Yes, there’s a shortage of dental hygienists, but only in rural Nevada. If this legislation were genuinely about addressing that, it would be limited to those areas. Instead, SB 495 applies statewide. This isn’t about helping underserved communities. It’s about cutting costs in urban centers by replacing trained professionals with underqualified substitutes. Dentists working in cities stand to benefit the most, using cheap labor to pad their bottom lines while blaming hygienists for the rising cost of care. The real culprit? Insurance companies. Reimbursement rates for dental cleanings have barely budged in decades, yet hygienists are vilified for earning a wage that keeps up with inflation. SB 495 punishes them for trying to survive.

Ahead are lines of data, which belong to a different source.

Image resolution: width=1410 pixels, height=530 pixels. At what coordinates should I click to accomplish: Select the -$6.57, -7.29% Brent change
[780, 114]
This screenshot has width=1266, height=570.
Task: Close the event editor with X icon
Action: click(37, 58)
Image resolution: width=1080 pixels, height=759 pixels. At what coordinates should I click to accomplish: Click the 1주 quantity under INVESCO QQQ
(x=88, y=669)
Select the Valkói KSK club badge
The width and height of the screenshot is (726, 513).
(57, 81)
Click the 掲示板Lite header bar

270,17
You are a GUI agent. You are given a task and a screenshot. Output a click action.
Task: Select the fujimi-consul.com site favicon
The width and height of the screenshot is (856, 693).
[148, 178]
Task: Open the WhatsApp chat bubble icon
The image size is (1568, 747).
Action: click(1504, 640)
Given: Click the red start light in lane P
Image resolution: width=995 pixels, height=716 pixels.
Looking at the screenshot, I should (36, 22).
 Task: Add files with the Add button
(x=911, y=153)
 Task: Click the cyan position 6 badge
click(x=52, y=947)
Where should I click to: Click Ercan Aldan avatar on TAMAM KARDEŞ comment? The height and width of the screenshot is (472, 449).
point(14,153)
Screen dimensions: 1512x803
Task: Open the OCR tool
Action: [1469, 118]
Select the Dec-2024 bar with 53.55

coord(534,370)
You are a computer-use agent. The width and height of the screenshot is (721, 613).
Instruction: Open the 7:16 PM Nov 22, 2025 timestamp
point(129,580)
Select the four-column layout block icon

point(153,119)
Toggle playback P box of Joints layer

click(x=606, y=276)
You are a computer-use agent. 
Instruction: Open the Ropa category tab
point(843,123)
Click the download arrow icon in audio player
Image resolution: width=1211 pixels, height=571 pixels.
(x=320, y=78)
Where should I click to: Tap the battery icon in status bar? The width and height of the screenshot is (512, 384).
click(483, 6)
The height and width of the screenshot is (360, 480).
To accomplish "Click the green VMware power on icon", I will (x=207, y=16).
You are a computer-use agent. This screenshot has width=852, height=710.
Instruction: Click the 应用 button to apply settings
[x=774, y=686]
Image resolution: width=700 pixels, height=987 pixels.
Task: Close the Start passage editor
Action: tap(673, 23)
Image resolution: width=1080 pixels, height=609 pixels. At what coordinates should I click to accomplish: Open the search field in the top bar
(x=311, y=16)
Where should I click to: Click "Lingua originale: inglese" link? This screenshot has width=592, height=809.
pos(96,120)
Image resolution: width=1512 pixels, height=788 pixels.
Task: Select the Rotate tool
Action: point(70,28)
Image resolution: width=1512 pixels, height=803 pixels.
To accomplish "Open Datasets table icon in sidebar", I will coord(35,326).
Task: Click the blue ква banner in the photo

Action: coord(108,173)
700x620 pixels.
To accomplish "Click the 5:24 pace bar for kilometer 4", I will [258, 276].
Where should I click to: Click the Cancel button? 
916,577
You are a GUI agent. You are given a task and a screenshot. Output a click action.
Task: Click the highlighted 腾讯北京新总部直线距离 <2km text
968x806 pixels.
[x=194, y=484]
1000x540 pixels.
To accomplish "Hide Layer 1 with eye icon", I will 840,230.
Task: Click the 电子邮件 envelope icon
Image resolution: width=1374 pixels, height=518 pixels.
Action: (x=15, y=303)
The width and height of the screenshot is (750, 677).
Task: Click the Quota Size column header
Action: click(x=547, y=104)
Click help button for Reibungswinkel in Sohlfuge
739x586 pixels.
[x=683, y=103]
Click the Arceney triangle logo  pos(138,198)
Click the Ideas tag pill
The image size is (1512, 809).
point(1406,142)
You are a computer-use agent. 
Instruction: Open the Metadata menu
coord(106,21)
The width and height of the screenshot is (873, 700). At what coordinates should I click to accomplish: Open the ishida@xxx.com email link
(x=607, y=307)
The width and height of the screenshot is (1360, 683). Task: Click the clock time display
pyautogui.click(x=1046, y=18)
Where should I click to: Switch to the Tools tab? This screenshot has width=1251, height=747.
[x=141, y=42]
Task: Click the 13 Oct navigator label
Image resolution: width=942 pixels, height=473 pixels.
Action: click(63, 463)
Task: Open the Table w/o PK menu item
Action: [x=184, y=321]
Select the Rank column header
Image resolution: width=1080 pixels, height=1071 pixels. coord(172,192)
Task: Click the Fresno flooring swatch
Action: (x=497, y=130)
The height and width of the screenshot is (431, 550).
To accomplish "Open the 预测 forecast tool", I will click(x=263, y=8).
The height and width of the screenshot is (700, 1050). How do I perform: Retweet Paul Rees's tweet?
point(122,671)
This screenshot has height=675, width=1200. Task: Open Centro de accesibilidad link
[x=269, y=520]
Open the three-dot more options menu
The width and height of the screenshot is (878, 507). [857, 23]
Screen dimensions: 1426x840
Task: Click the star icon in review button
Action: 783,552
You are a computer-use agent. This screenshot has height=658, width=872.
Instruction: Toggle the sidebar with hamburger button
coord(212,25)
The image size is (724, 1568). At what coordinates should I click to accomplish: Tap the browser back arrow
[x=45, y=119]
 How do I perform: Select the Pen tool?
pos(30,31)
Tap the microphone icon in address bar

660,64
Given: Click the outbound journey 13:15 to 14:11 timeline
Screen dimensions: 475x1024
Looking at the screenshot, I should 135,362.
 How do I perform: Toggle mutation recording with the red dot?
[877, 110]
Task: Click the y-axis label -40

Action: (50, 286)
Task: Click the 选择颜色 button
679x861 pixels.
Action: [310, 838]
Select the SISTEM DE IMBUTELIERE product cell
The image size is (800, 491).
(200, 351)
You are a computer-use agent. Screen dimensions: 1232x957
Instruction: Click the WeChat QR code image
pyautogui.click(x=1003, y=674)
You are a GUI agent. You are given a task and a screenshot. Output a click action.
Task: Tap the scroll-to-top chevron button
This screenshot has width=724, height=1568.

If SB 495 becomes law, malpractice lawsuits will follow. Standards of care are clearly defined, and once practices begin employing “restorative assistants,” it becomes easier to prove negligence. Corporate practices can absorb this liability. Small, independent dentists cannot. And that may be the point: squeeze them out, clear the field, and allow corporate monopolies to take over.
The ADA’s endorsement signals a national agenda. This isn’t just a threat to Nevada. Their support for SB 495 has damaged their credibility. If they’re so willing to compromise safety and professional integrity for convenience, can we trust their recommendations on fluoride? On oral care products? On anything? The ADA Seal of Acceptance used to mean something. Now, it’s little more than a marketing gimmick, a gold-plated facade.
The betrayal is real, and accountability is overdue. The ADA’s leadership, specifically its president and interim executive director, should resign. They’ve broken public trust, and their continued presence undermines the integrity of the profession.
To every Nevadan: Contact your elected representatives. Demand the removal of Sections 77–79 from SB 495. If the bill passes, call for Governor Joe Lombardo to veto it.
The safety and dignity of our healthcare system are not negotiable. Upholding standards is not resistance to progress. It is the foundation of trust, safety, and professionalism. Let’s protect it, now and for the future of dental care in Nevada.